Free credit upon sign up: You get $1 credit when you sign up for free, which can be used to try out hundreds of prompts.
Exclusive credit for text-to-image models: I was also able to secure a $25 credit for text-to-image models if you load my code ‘TEXT2IMAGE’ into your wallet after signing up for a free account. You’ll be able to access Stable Diffusion and FLUX models with this code.

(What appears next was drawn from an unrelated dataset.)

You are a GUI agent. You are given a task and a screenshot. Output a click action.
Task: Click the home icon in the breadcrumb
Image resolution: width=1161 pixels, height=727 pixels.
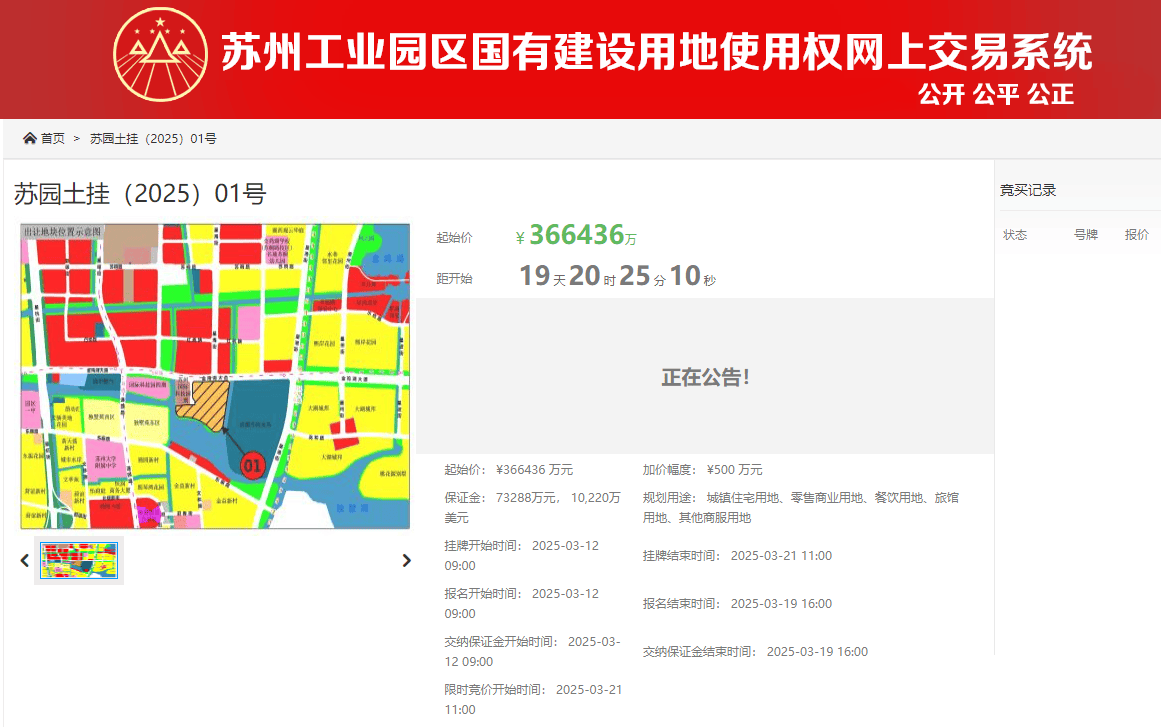29,138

Engage with AI Communities
Why:
Learning in isolation is hard. With people of all backgrounds and ages now exploring AI, sharing your learning journey can be an invaluable way to accelerate the learning process, while making friends along the way.
How:
Hugging Face Forum: Hugging Face has become the leading platform for open source AI and AI models in recent years. The platform fosters a collaborative community where developers can share and deploy models, datasets for LLMs and other AI applications. The Hugging Face Forum is a great place for developers to discuss hands-on AI applications.
DeepLearning.AI community: DeepLearning.AI is a company founded by Andrew Ng, a pioneer in AI research and a Stanford professor. Andrew Ng’s courses are highly rated and up-to-date with leading-edge machine learning techniques. The Deep Learning Specialization, specifically, has a stronger learner community. This community also hosts regular in-person and online events, which can be a great way to expand your network.

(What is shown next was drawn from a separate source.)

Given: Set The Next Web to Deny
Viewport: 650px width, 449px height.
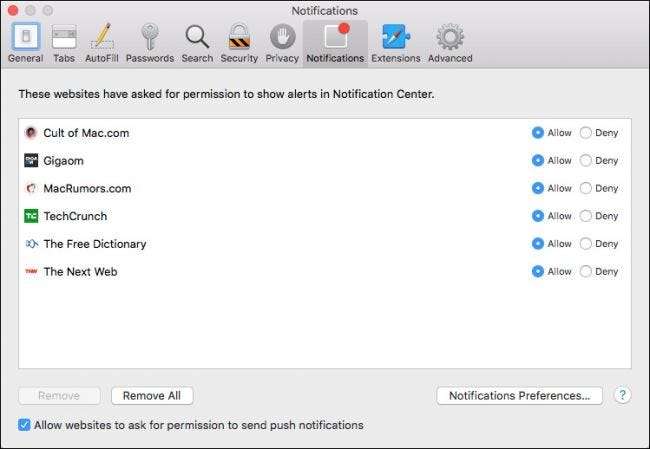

OpenAI Community: Similar to the Hugging Face Forum, the OpenAI Community is a platform for developers to connect, share projects, and ask questions regarding ChatGPT developments.
Reddit: Explore groups such as r/OpenAI, r/ArtificialIntelligence, r/dalle2.

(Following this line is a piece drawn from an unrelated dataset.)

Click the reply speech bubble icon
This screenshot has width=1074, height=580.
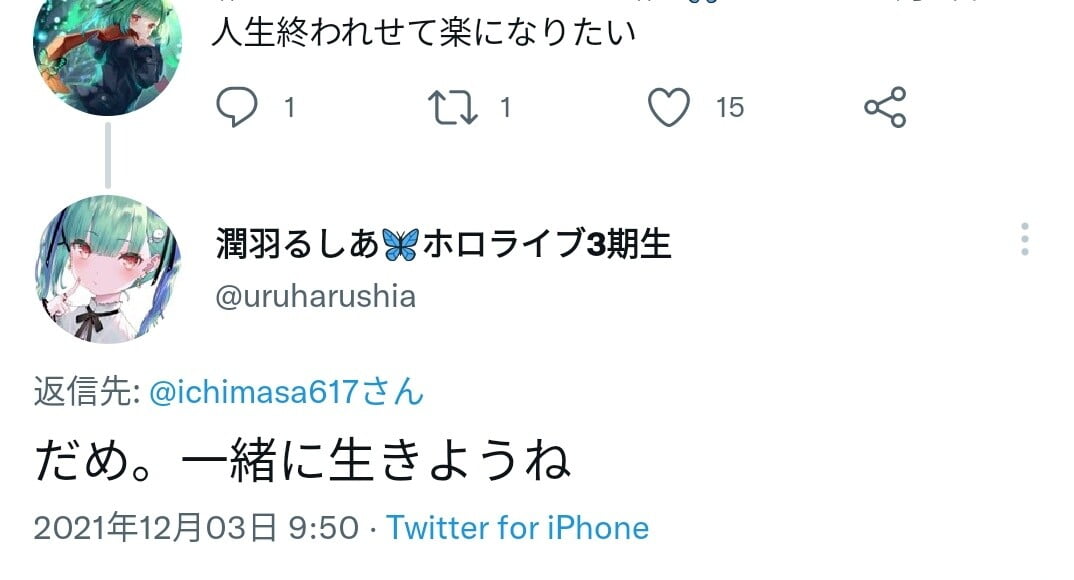click(237, 107)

Monitor AI Policy and Ethics Trends
Why:
AI development is increasingly shaped by ethical considerations, regulations, and governance frameworks. There are still any big questions to tackle such as: transparency and accountability of AI misconduct, bias and discrimination which are amplified by unfair training data, and privacy concerns of data collections processes.
How:
MIT Tech Review AI - A weekly newsletter that helps demystify AI often includes topics on AI ethics and policy. Their latest piece on Musk’s probe into past government’s improper spending is a must read.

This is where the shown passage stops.